Saved entries:

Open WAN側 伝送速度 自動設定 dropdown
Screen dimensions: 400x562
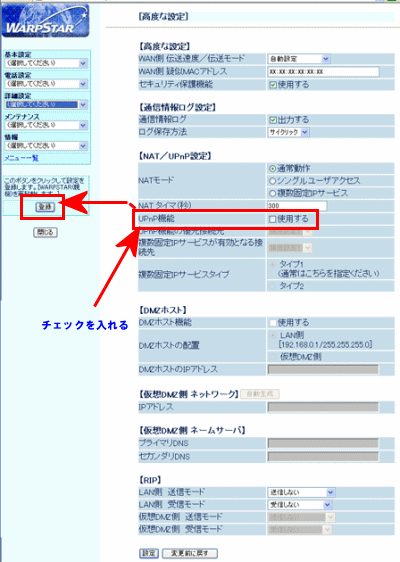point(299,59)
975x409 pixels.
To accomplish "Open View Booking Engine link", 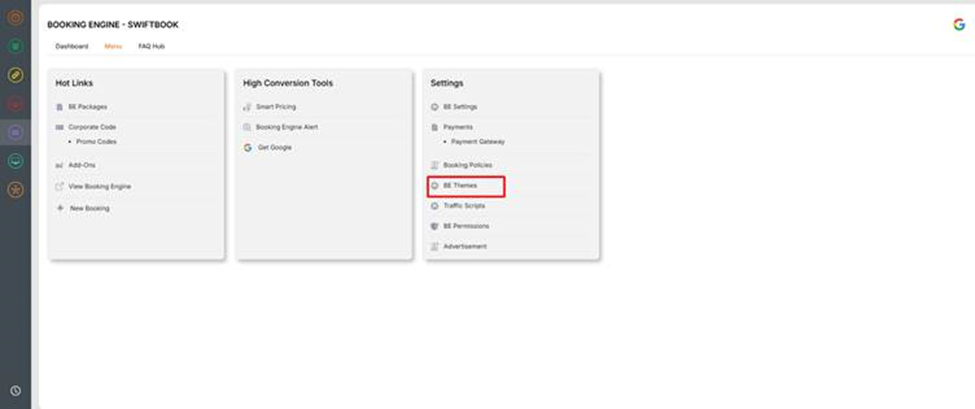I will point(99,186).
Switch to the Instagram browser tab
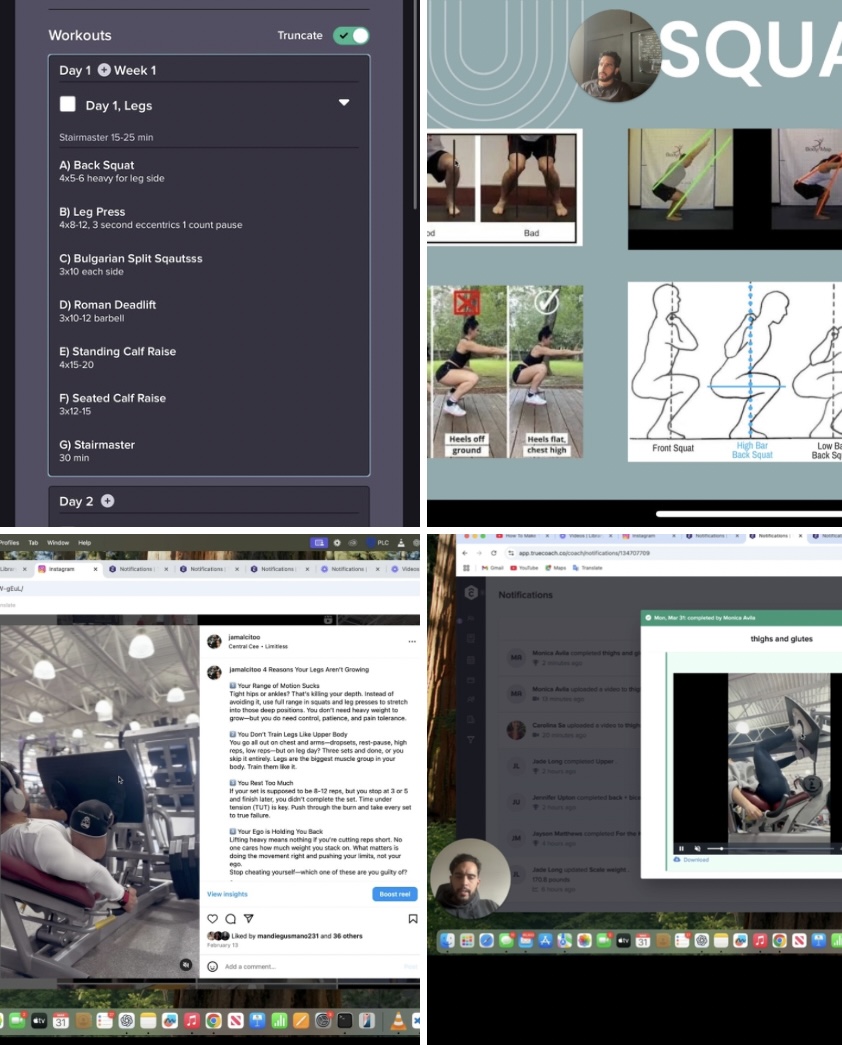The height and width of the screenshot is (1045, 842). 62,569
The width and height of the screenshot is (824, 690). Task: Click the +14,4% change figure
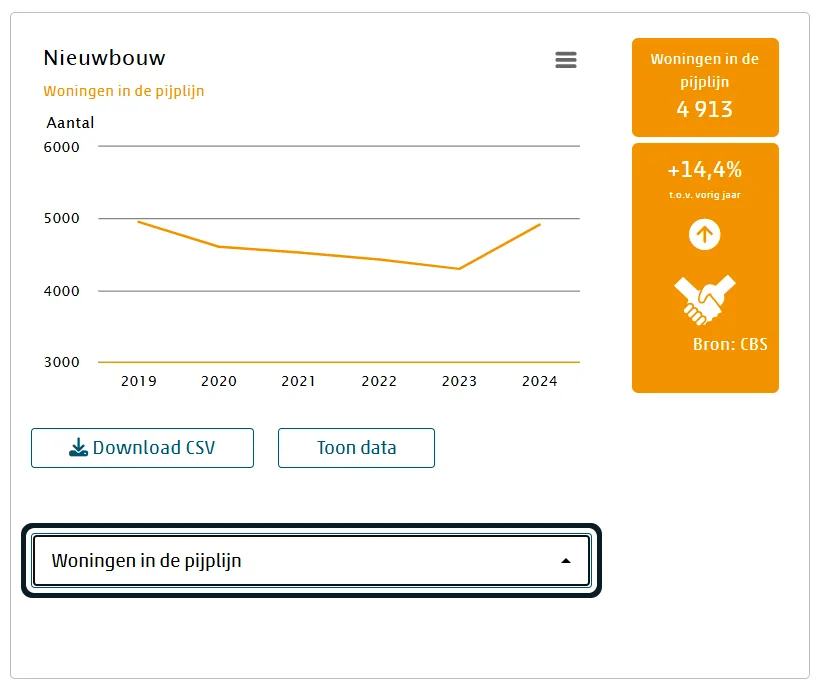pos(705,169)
---
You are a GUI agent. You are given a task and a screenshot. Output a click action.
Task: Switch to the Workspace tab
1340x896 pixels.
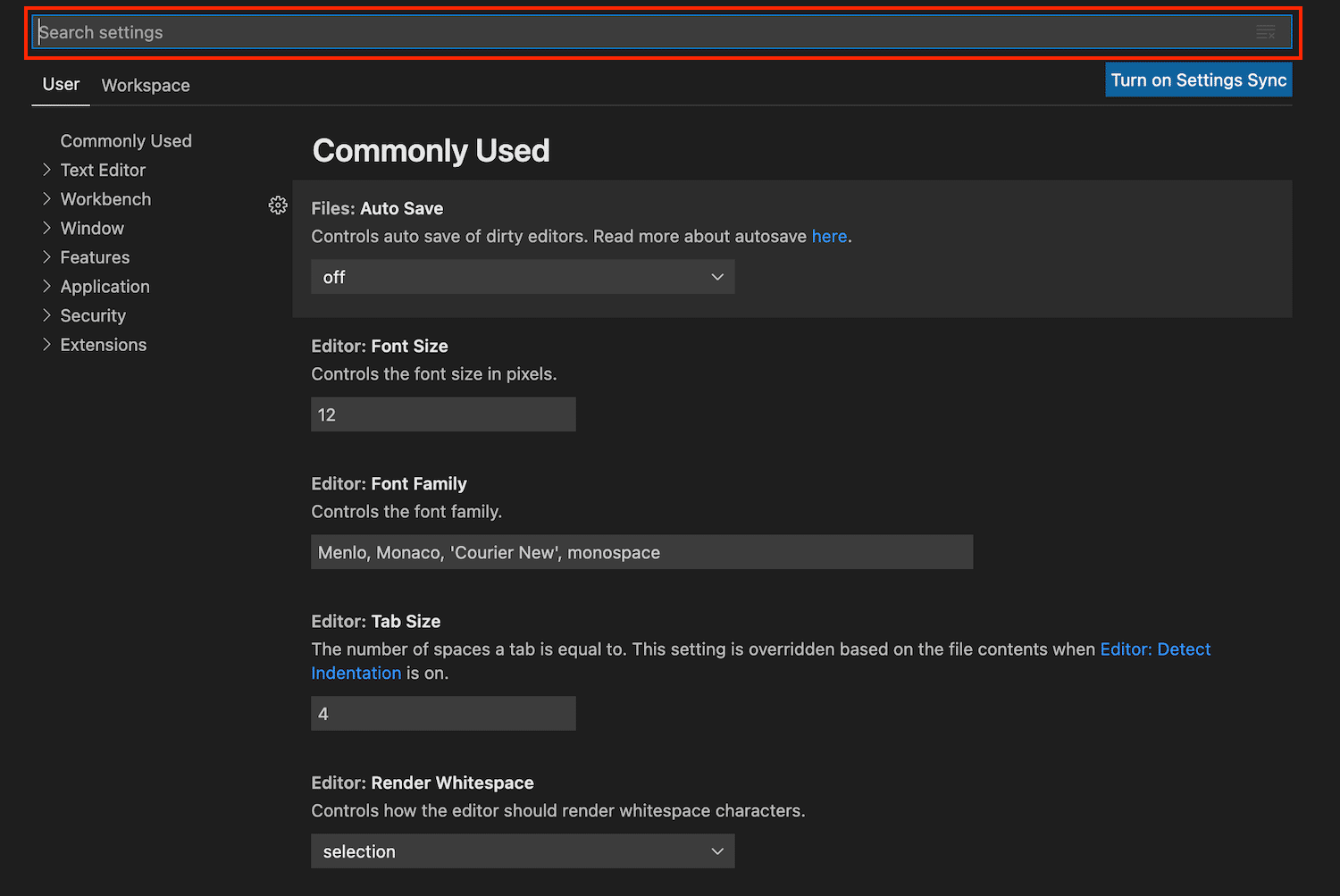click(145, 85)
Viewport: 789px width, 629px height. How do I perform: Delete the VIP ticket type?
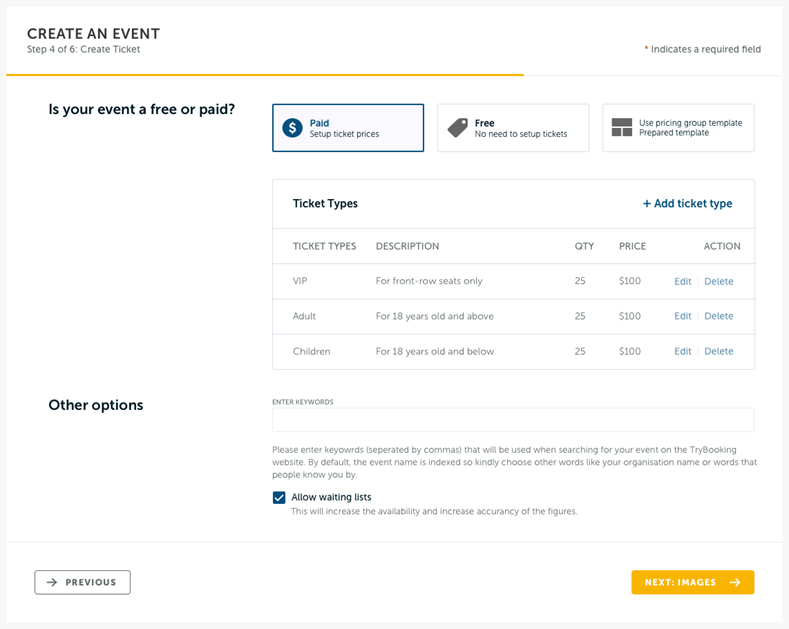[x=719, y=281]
---
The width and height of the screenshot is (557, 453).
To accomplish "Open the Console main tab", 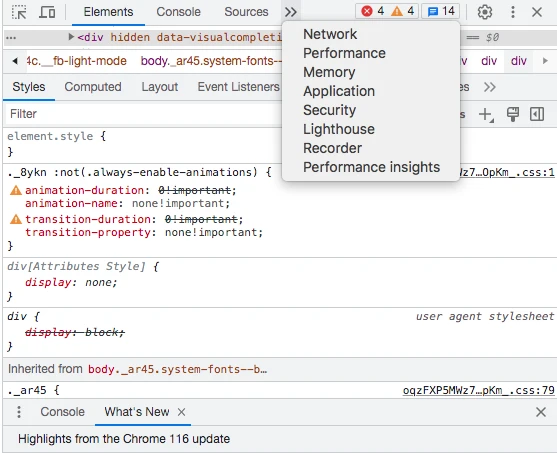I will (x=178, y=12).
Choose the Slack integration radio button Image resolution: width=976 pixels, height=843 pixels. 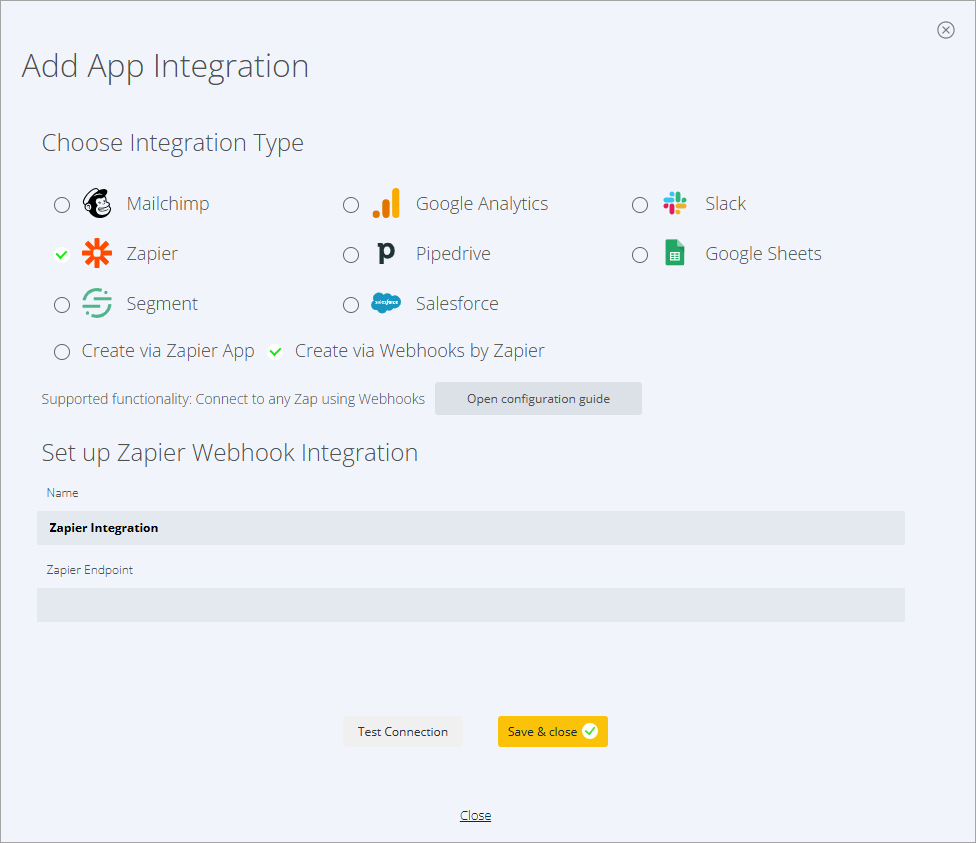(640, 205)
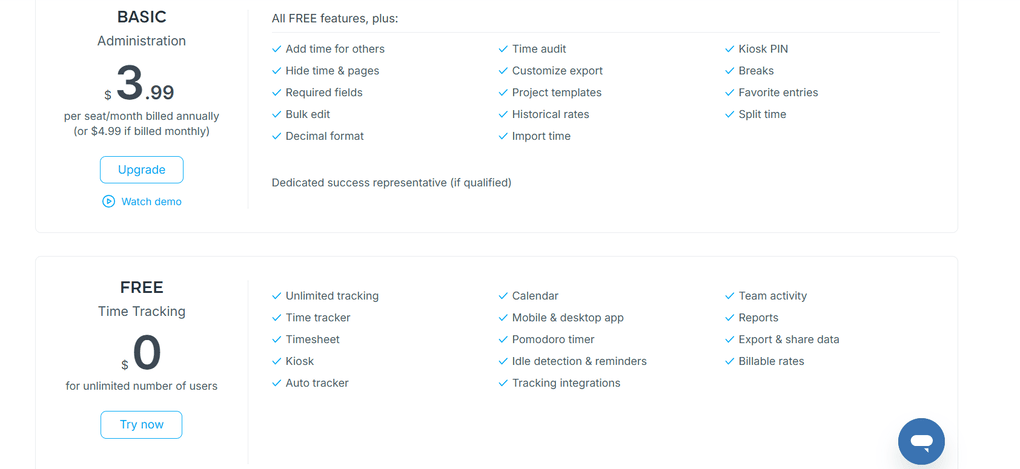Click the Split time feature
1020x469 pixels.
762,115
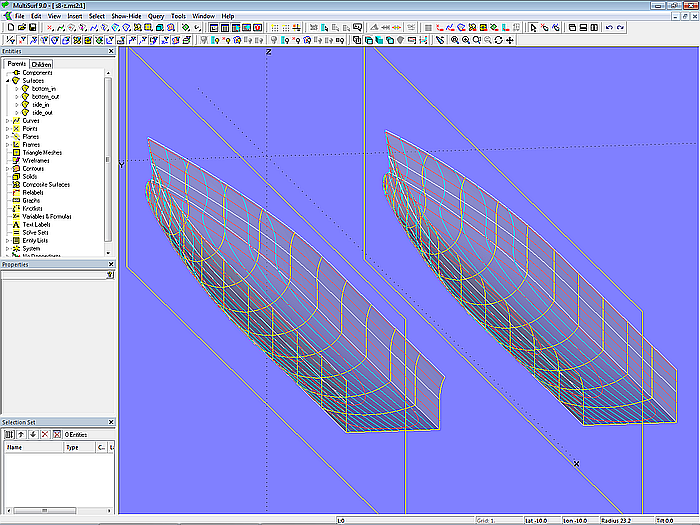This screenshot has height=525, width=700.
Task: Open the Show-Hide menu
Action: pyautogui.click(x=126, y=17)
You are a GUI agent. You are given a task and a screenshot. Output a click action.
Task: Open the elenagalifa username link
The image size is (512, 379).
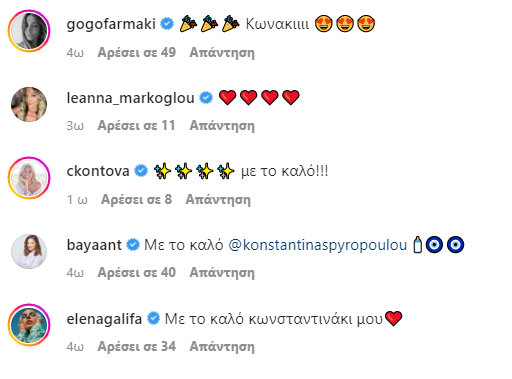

Task goal: Leave out every line above except those from the line with "Task: Open the elenagalifa username link" up to and including the line with "The image size is (512, 379).", and copy those exactly.

Final answer:
Task: Open the elenagalifa username link
The image size is (512, 379).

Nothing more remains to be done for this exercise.